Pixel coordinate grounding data
##############################
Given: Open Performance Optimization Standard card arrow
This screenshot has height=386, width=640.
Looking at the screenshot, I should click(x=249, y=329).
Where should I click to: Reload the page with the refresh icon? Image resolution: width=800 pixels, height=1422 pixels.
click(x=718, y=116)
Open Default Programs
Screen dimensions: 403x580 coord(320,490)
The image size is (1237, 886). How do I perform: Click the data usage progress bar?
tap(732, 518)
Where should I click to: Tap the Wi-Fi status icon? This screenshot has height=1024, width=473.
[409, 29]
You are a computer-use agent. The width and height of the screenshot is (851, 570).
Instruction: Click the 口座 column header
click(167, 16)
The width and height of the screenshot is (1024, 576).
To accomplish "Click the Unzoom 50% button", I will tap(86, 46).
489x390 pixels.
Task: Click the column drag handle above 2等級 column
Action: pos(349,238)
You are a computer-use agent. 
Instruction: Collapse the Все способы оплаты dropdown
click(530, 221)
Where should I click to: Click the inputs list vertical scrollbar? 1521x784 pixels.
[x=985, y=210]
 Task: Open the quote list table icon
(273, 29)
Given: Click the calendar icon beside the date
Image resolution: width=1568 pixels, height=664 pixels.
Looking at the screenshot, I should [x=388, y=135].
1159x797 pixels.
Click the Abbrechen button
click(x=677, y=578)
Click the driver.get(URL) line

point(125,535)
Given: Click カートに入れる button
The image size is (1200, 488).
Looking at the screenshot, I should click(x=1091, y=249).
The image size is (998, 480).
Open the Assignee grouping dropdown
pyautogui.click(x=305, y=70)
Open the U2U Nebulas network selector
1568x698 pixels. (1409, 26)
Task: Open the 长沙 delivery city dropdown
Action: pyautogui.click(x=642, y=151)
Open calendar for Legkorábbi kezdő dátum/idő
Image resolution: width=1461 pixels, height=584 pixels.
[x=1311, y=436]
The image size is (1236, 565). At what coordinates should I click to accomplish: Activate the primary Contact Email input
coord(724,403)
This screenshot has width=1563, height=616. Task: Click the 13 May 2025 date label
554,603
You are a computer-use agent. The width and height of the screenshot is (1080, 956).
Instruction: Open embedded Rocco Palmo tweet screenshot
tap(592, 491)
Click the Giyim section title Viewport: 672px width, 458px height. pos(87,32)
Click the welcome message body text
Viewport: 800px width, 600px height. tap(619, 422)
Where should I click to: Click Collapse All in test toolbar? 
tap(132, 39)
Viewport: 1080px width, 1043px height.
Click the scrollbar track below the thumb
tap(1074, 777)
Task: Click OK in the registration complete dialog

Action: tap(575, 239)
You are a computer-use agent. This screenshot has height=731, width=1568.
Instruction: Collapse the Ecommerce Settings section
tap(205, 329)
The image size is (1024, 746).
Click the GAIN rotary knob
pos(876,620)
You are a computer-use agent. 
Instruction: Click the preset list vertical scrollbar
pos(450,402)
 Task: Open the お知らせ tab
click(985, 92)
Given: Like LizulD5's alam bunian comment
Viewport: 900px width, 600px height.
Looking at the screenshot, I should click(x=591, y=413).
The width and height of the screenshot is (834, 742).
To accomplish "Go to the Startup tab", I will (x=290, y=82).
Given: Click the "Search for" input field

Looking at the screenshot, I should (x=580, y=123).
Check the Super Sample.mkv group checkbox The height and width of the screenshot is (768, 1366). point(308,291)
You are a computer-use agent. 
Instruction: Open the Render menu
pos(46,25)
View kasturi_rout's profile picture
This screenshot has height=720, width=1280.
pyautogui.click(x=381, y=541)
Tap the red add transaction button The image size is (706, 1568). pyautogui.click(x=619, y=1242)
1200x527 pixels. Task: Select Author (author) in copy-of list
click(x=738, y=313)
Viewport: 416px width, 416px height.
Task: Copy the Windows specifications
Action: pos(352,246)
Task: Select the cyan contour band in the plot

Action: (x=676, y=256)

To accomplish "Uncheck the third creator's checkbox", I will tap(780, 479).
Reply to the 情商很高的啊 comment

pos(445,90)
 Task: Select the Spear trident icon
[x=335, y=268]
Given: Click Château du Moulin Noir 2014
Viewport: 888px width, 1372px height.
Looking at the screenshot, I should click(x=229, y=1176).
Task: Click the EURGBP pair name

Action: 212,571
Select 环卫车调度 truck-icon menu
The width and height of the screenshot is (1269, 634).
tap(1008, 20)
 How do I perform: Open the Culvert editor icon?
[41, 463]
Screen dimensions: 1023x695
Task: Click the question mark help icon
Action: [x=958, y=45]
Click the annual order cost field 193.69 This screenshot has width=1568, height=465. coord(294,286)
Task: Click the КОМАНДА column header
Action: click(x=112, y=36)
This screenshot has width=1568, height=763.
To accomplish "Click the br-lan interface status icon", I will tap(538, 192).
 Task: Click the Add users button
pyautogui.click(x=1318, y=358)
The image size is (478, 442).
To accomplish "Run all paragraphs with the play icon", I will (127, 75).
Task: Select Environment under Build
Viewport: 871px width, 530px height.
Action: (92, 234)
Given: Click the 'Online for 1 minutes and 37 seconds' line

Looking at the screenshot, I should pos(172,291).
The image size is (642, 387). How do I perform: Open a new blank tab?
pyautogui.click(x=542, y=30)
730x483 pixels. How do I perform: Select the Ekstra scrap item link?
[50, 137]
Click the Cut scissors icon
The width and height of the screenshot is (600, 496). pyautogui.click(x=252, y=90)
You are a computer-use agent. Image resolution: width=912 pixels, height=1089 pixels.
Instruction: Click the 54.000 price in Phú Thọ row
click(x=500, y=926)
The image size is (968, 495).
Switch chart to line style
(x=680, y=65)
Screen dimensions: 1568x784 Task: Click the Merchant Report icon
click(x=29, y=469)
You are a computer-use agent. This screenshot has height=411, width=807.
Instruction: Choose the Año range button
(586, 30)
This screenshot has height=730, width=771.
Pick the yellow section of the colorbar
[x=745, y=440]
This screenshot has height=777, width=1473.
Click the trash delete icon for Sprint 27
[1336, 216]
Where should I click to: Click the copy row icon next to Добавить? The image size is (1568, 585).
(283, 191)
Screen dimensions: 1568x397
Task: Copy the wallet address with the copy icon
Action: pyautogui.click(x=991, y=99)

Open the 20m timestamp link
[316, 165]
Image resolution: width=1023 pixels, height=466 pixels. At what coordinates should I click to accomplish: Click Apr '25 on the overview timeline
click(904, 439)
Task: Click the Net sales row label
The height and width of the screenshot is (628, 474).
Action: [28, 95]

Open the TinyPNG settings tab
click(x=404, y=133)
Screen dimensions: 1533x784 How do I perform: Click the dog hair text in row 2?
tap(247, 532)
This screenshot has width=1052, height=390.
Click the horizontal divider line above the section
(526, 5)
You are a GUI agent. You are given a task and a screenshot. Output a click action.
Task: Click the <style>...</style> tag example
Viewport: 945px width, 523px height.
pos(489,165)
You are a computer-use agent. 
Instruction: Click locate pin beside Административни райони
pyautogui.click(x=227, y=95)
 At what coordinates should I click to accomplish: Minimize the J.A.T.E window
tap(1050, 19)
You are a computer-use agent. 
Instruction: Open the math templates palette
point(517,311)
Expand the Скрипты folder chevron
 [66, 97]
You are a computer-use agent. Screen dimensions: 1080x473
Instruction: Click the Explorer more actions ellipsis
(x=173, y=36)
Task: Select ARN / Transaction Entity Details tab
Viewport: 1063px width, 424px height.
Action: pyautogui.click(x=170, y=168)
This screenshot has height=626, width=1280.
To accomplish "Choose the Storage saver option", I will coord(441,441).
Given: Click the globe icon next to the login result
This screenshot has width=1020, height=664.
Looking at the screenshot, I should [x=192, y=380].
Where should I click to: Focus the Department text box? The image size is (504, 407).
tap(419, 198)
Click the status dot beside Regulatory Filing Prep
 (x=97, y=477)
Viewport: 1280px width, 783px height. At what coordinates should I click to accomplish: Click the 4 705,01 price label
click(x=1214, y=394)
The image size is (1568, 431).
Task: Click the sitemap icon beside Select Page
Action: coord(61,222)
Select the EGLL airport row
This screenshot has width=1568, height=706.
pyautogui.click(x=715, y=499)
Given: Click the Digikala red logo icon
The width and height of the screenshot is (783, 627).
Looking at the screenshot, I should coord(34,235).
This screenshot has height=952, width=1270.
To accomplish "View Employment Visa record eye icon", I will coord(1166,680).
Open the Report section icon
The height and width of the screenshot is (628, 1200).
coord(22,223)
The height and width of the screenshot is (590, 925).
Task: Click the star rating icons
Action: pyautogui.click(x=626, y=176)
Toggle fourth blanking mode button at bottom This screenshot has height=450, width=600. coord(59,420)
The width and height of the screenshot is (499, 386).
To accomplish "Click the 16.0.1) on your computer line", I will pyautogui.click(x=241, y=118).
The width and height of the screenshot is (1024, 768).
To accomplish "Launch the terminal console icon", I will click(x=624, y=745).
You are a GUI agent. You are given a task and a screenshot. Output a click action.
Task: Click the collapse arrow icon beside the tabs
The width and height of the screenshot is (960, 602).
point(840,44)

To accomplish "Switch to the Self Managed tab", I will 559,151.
##############################
» **Aim of the exercise**
Every line above that includes the word "arrow" must appear in the answer.

» **Solution**
Given: Open Performance Optimization Standard card arrow
Task: Click the collapse arrow icon beside the tabs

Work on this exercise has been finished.